Companies have been utilizing AI for tasks such as screening resumes, and even interviewing candidates and assessing whether they will be successful employees. These automated tools range from algorithms that “weed through” resumes to personality assessments and biometric analyses that employ AI to analyze a candidate’s facial expressions, body language, voices, and inflections in video interviews.
The increased reliance on AI in employment-related decisions has been met with concerns about the potential legal and ethical risks, such as implicit bias and disparate impact, stemming from the use of AI. In response, various state and city governments are scrambling to regulate this new use of technology.
Last week, on February 27, 2020, New York City introduced a bill (Intro No. 1894-2020) to regulate the use of AI in hiring, compensation and other human resources-related decisions. If enacted, the bill would prohibit the sale of AI technology unless it had been audited for bias and passed certain defined anti-bias testing in the year prior to sale. The bill also includes continued auditing obligations. New York City’s proposed law would require any company that uses AI tools for hiring and other employment purposes to disclose to candidates when AI technology was utilized to assess their candidacy for employment within 30 days of use, as well as disclose to the candidate the specific job qualifications or characteristics for which the company used AI to screen.

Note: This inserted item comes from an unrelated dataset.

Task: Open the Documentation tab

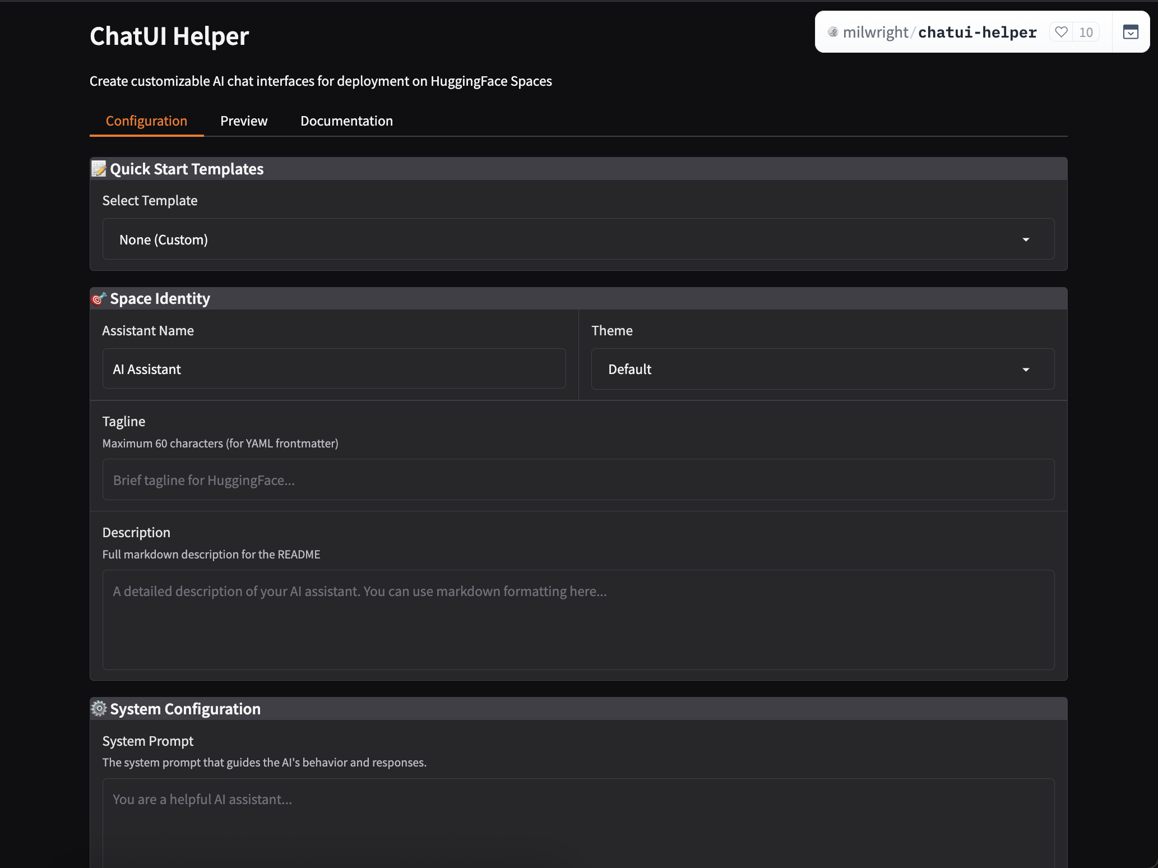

The bill proposes a civil penalty of $500 for the first individual violation with up to a $1,500 penalty for each subsequent violation. The New York City Commission on Human Rights, or any other agency designated by the mayor, would be responsible for enforcement. If signed into law, the bill would take effect January 2022.
New York City is not the first to attempt to regulate the use of AI by employers. Previously, on January 1, 2020, the Illinois Artificial Intelligence Video Interview Act (which Hunton previously reported about here) went into effect, which regulates employer use of AI to analyze video interviews. New Jersey and Washington have introduced similar legislation aimed at auditing AI for potential bias, inaccuracy and disparate impact. Additionally, cities and states across the country are creating task forces to understand the impact of AI prior to proposing new legislation.
While proponents of AI argue that stepping away from subjective assessments will eliminate implicit bias in employment decision-making, AI critics argue that algorithms and other AI tools are embedded with bias that employers may not understand, creating a “black box” that leaves employers unable to explain the criteria that have been used to make a given hiring decision.
As the use of AI in employment decisions continues to grow – and likely prompts additional criticism – companies should carefully consider what they can do to validate the effectiveness of the decisions being made by AI and, if challenged, whether they can “unpack” the decisions reached using AI to justify its legality.